You can get the threads from your magic "threadPool". My point was that your concurrent code was bloated with unnessery code. And that my code is much smaller and easier to understand.

Fireblaze said...

Ehh you could just put the
"ExecutorService executor = Executors.newFixedThreadPool(5);" where your have your "threadpool".
Or just read the JavaDocs for Executors.newFixedThreadPool =>
"Creates a thread pool that reuses a fixed set of threads operating off a shared unbounded queue." So the "creating threads for every execution" your refer to is where exactly?

Neal Gafter said...

@Fireblaze: your code creates 5 threads every time the loop is executed.

Fireblaze said...

ExecutorService executor = Executors.newFixedThreadPool(5);
public Collection<Principal> getAttendees2() {
final Collection<Principal> result = new ConcurrentLinkedQueue>Principal<();
for (final EventResponse r : getResponses()) {
executor.submit(new Runnable() { public void run() {
if (r.mayAttend()) {
result.add(r.getAttendee());
}
}});
try {
executor.awaitTermination(0, TimeUnit.SECONDS);
} catch (InterruptedException ignore) {}
}
return result;
}

ExecutorService creation was in the wrong place... should be one line up.

Neal Gafter said...

@Fireblaze: the awaitTermination method's documentation is this: "Blocks until all tasks have completed execution after a shutdown request, or the timeout occurs, or the current thread is interrupted, whichever happens first."

Since your timeout is zero seconds, the call is a no-op.
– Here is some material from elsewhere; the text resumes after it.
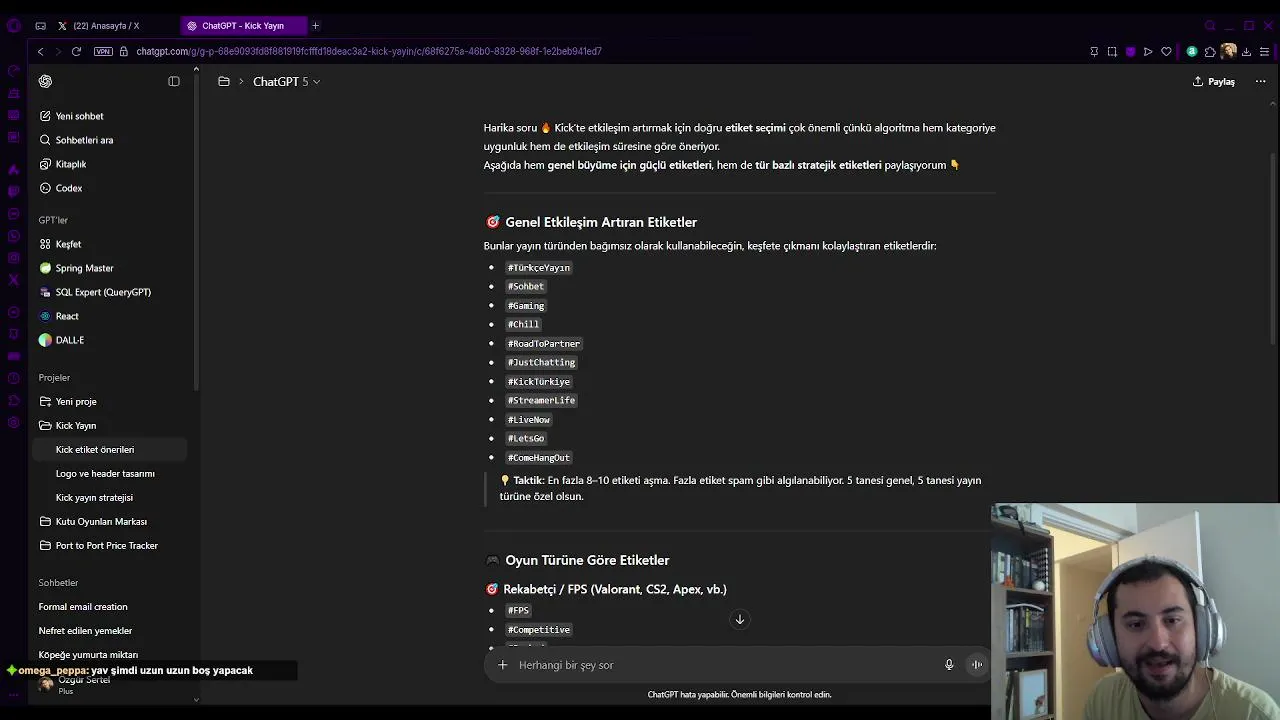Screen dimensions: 1280x720
Task: Add the page to favorites with the heart icon
Action: [x=1166, y=52]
Even if you change the timeout, you did not give a shutdown request, so the first of three conditions will not occur.

Andreas Hollmann said...

Hi,
With higher processor-number the parallel-loops becomes really important and should be integrated in JDK!
The work of Doug Lea is really cool! Here is an Open Source implementation of parallel-for, -foreach loops based on fork/join framework of Doug Lea (Appache License 2.0) parallel-for

Neal Gafter said...

@Andreas: that's useful, but unfortunately much more difficult to use, syntactically, than the language's built-in constructs. You also can't easily convert sequential to concurrent loops, or vice versa, because they are expressed so differently. That is one of the primary reasons to support this syntax.